Current and recently-graduated composition students at Bangor University have been tasked with an unusual commission opportunity for the 2015 Bangor New Music Festival. Visiting the Centre of Alternative Technology (CAT) on Monday 10th November together with Dr. Guto Puw, a composition lecturer at the university and director of the Festival, the composers viewed, examined and played with a pingpong table to germinate ideas.
A pingpong table? Yes, you read that right.
This was no ordinary pingpong table, however. Created by Christine Mills and Carlos Pinnati, former Artists in Residence at CAT, the idea for the piece of installation art began at a disused quarry on the site of the Centre and with the institution’s 40-year-old archive, which feature photos and interviews from the hard but happy days of its conception.

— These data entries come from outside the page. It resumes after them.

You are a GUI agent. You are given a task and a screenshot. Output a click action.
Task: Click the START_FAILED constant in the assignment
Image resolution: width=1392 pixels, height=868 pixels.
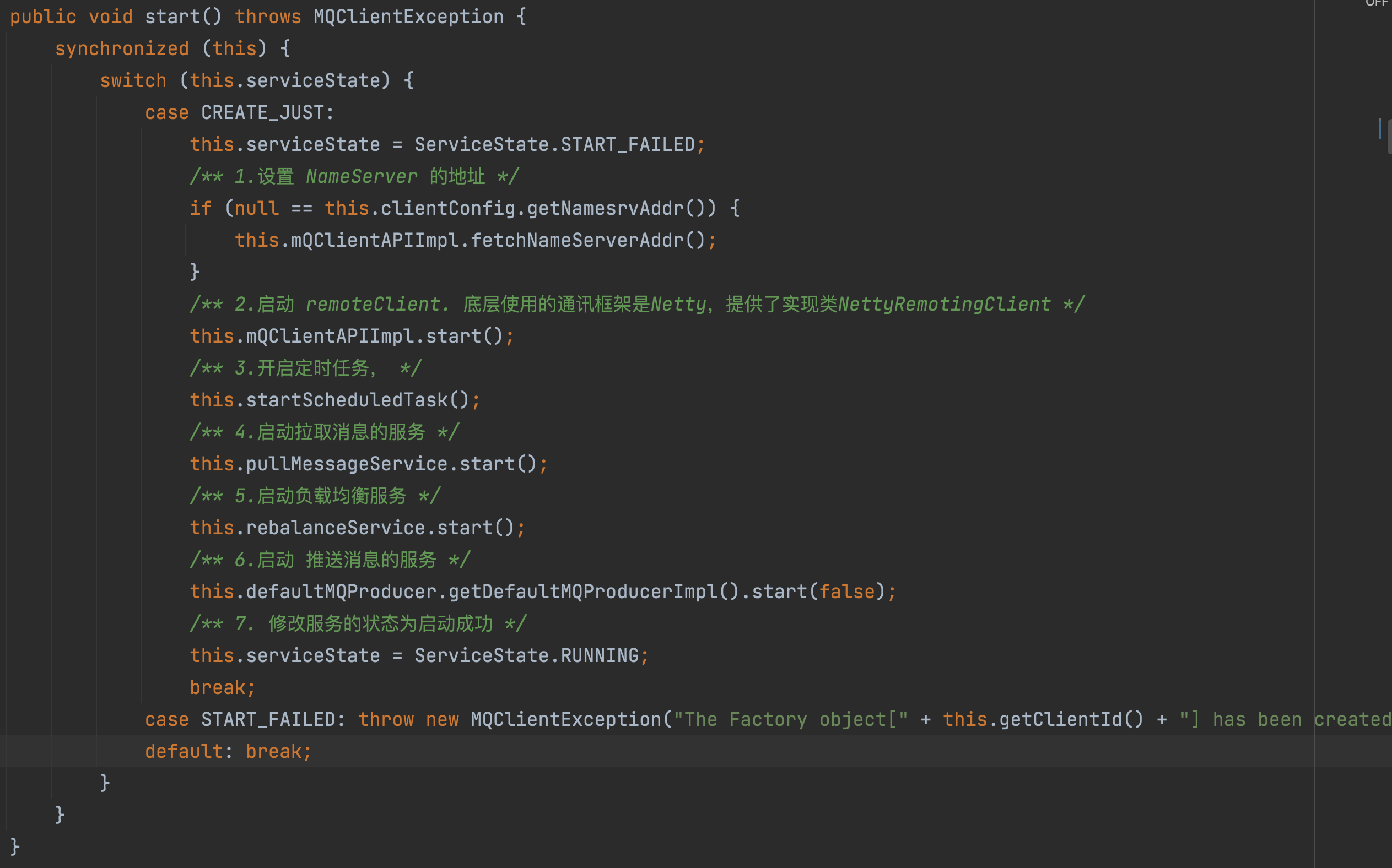click(627, 145)
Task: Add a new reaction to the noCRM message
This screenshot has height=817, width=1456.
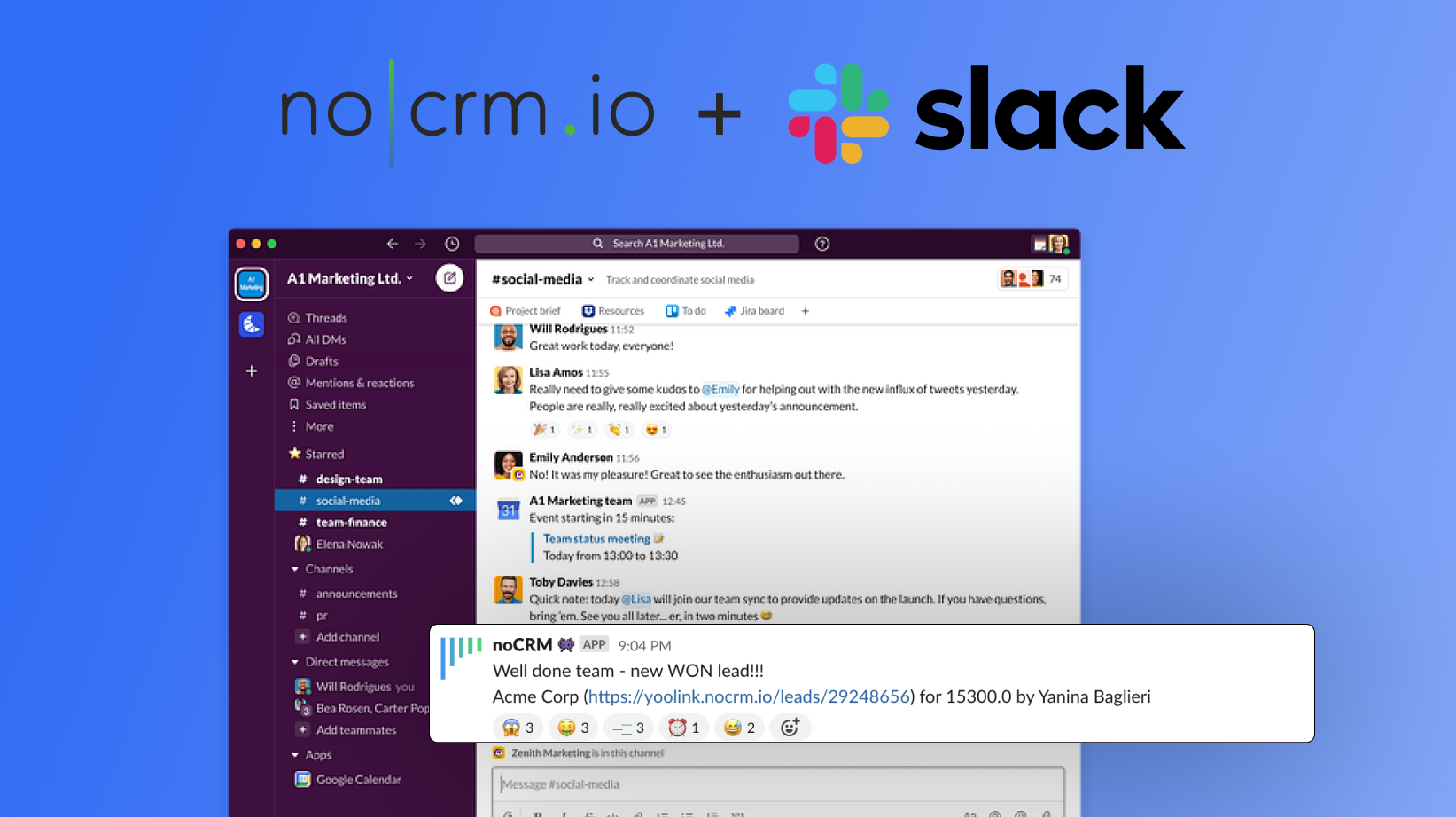Action: click(x=790, y=727)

Listening to recordings of their visionary views on environmental sustainability and renewable energy technologies, Mills and Pinnati thought to honour them through references in their art. The quarry made them ponder further on the consequences of our collective actions, on the fact that when we take what we want and need from the earth we rarely put something back.

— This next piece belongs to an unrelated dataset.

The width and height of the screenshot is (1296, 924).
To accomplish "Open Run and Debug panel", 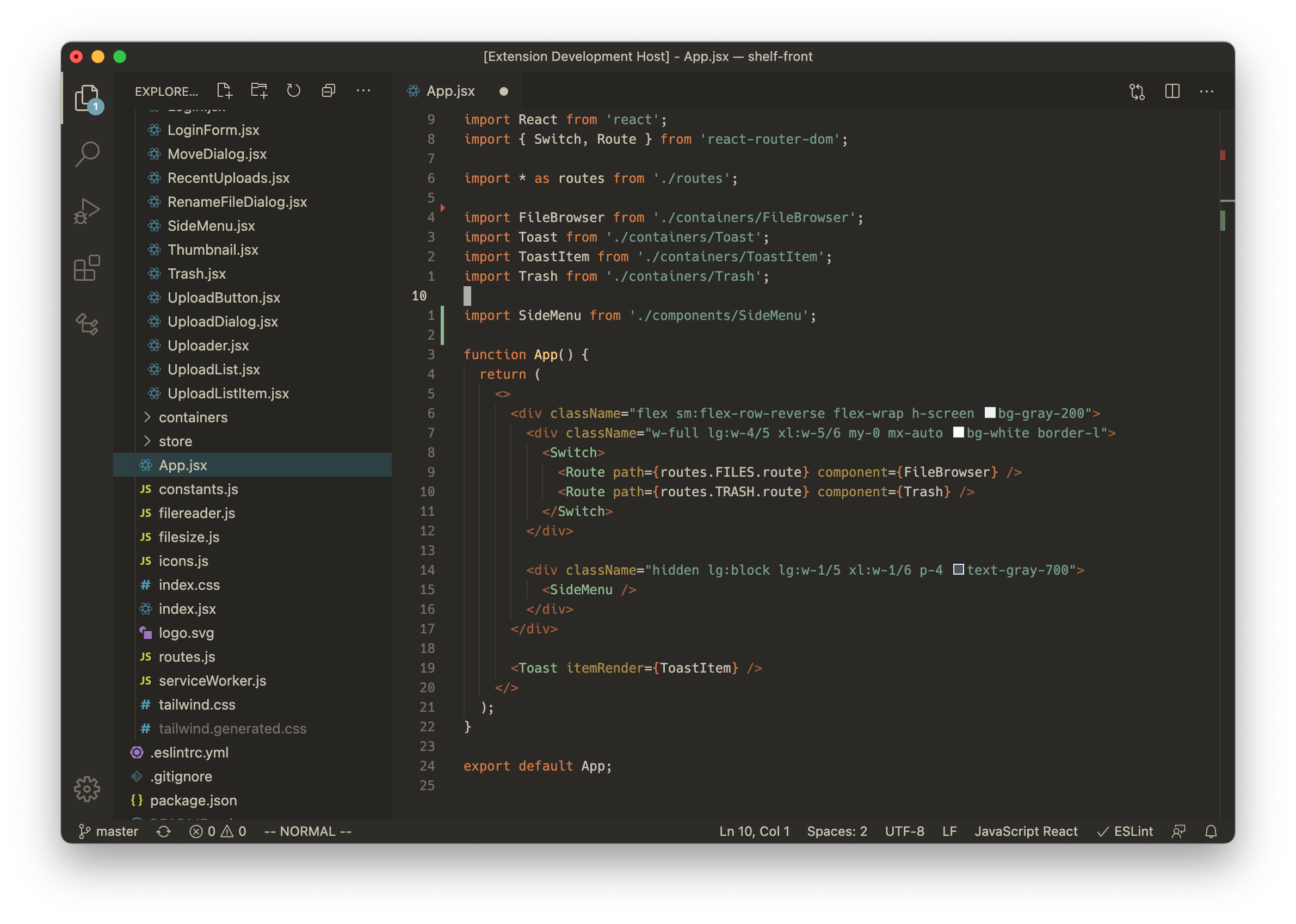I will tap(87, 211).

These musings culminated in a mosaic map of the world. Moulded a tile at a time with the help of staff and students at CAT, it features no words but plenty of references to the environmental challenges of this century. A gas pipe runs through Russia, for example, choking out fumes and cars at one end, while at the other end of the continent giant solar panels are powered by the sun. Once moulded, a plaster copy was made, then fired, then a glaze applied before each tile was brought together to form the mosaic of a map.

But that’s not the end of it.
The assembled map was photographed in high resolution and the colours tweaked from a cheery sea-blue and cream to a foreboding dark green, similar to the traditional colour of a pingpong table. The image was then printed on very thin vinyl before being glued and laid onto an actual pingpong table.
The final artwork does indeed look great and is made even better by being fully interactive. Viewers are encouraged to play a game of table tennis on it while, Mill hopes, ruminating on its symbolism. To her, the installation expresses a number of important points: the need for cooperation rather than competition if the ball is to stay in play and we’re all to perpetuate our current quality of life with finite resources; the need to give as well as to receive if we’re to make a balanced society and a healthy environment; the metronomic, unceasing passage of time that’s made audible through the “Ka-Dak, Ka-Dak” as ball hits paddle then strikes table, reminding us that time is perhaps the least renewable resource we have.

Such are the playthings of Bangor composers now as they ponder their pieces in preparation for their premiers at the Bangor New Music Festival in March. The instruments available to them have yet to be decided but it’ll likely be for a combination of strings and woodwinds. What sort of approach will they take? Will they imitate the “Ka-Dak, Ka-Dak” rhythms? Will they perhaps quote musics from prominent places featured on the map? Will they, too, return to the archive and feature 40-year-old recordings as part of the piece? Or will the works be altogether abstract in idea and outcome, only loosely linked to the symbolisms of installation art?
Only time will tell.
One thing, however, is for sure. The pingpong table will be in Bangor itself during the New Music Festival and available for anyone to come and have a tap-about. So even if new music isn’t your thing, that’s at least one good reason to make the Festival a date for your diary.
Bangor New Music Festival takes place 4th – 8th March 2015.